高く澄み渡った空の上に、高天原(たかまのはら)という神々のお住まいになっているところがありました。

ある時、高天原の神々は下界に新しい国を造ることをご相談になられました。そこで伊邪那岐命(いざなぎのみこと)・伊邪那美命(いざなみのみこと)の2柱の神さまに「このただよっているものを国としてあるべきすがたに整え固めよ」と国作りを命じられ、天沼矛(あめのぬほこ)という矛を授けられました。

2柱の神さまは、天浮橋(あめのうきはし)という天に浮かぶ橋に立ち、神々より授けられた矛を指しおろし、コーロ、コーロと音を立てながらかき回しました。
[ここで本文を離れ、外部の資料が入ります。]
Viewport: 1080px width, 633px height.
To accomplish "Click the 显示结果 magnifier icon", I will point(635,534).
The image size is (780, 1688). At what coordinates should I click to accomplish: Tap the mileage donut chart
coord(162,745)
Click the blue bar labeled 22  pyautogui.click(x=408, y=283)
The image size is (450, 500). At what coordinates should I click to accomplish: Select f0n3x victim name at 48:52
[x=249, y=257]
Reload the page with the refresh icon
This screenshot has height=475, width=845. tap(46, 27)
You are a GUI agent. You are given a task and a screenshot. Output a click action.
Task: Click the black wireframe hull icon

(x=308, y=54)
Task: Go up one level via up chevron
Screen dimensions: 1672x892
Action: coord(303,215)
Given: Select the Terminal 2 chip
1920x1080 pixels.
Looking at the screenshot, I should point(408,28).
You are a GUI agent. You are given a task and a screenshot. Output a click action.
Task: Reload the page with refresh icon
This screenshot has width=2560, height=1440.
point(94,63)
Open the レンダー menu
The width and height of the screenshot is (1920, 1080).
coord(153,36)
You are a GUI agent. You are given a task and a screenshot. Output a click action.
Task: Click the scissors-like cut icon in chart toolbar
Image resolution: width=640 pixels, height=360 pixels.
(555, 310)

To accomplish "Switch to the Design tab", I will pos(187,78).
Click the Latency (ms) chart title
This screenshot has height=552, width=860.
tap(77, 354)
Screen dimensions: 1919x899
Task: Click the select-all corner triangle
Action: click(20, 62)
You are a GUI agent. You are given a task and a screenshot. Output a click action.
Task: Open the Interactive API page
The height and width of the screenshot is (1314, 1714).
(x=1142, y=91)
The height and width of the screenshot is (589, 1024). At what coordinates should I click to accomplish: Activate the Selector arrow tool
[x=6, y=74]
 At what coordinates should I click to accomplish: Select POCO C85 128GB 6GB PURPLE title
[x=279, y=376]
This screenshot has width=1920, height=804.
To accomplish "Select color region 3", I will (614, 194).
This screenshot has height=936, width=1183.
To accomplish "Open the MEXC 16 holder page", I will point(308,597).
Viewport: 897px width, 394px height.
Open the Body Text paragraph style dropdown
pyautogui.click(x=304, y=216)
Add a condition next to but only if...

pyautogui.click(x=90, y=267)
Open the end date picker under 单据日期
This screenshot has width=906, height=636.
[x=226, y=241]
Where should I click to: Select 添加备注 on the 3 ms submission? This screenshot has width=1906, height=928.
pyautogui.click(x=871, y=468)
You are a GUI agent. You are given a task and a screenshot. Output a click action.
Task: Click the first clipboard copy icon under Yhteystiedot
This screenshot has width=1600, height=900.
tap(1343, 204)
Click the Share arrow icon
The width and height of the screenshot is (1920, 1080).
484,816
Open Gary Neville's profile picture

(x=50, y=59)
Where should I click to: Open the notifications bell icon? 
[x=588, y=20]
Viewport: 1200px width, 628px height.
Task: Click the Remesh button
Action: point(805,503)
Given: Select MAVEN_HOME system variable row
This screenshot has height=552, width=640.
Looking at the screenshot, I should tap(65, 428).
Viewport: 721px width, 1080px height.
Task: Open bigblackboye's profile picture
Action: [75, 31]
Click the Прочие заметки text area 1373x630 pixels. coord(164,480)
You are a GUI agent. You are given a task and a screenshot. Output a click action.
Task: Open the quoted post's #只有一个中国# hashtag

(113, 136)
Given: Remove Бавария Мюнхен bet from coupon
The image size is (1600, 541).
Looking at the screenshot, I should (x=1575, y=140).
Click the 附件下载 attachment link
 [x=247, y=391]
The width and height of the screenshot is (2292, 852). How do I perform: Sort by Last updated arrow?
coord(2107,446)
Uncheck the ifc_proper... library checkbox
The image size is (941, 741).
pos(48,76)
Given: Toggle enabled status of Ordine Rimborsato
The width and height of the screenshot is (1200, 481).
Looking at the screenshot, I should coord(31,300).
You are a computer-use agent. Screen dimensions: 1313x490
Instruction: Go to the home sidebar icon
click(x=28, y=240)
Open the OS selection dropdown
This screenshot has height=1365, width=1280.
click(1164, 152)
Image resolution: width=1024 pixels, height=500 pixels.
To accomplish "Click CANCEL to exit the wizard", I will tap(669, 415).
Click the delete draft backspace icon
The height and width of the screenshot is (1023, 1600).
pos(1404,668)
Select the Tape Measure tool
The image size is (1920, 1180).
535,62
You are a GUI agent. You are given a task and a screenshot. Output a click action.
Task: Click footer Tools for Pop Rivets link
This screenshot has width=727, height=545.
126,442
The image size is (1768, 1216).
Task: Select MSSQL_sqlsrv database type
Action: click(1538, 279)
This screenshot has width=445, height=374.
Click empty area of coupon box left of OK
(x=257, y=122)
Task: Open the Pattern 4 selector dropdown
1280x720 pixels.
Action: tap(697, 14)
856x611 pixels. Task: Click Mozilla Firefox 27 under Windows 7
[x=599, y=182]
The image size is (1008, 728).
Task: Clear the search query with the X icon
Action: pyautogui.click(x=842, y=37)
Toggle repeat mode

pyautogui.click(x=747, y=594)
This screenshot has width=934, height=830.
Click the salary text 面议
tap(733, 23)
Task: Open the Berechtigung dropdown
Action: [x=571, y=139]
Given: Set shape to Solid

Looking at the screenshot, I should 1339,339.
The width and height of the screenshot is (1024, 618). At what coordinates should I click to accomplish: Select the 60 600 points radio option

しばらくして矛を引き上げてみると、どうでしょう、矛の先より滴り落ちる塩が、積もり重なって於能碁呂島(おのごろじま)という島ができあがりました。

2柱の神さまはその島に降りたつと、天之御柱(あめのみはしら)という大変大きな柱と八尋殿(やひろどの)という大変立派な建物を見つけました。そして、大きな柱の回りを伊邪那岐命は左から、伊邪那美命は右から廻り、出会うと「ああなんと、愛おしい女性だろう」、「ああなんと、愛おしい男性でしょう」と呼び合い、2人で多くの島々を生みました。

はじめに淡路島、つぎに四国、隠岐島、九州、壱岐島、対島、佐渡島をつぎつぎと生み、最後に本州を生みました。

8つの島がまず生まれたことから、これらの島々を大八島国とよぶようになりました。 これが日本の国土のはじまりです。

神話 国生みについて

天地の始め、高天原に天之御中主神(あめのみなかぬしのかみ)、高御産巣日神(たかみむすびのかみ)、神産巣日神(かみむすびのかみ)の3柱の神さまが御出現になりました。

日本の国土はまだ稚く、水に浮いた油のようにフワフワと海面を漂っていて、ちょうどクラゲが海面を泳いでいるようであったといわれます。

そうした中、葦が芽吹くような勢いで伸びいずるものからなった神さまをはじめ、次々と神さまが現れます。そして、それらの神々から国土をしっかりと作り固めよとの仰せを受けたのが伊邪那岐命・伊邪那美命です。

日本の国はこうした多くの神々の力によって形成され、今日の基礎が打ち立てられたことをこの話は語り伝えています。

用語解説

『古事記』や『日本書紀』において、日本の国や神々をお生みになったとされる神さま。

伊邪那岐命(いざなぎのみこと)と配偶される女神。『古事記』や『日本書紀』において、日本の国や神々をお生みになったとされる神さま。

神さまを数えるときに使用される単位のこと。 1柱(ひとはしら)、2柱(ふたはしら)と数える。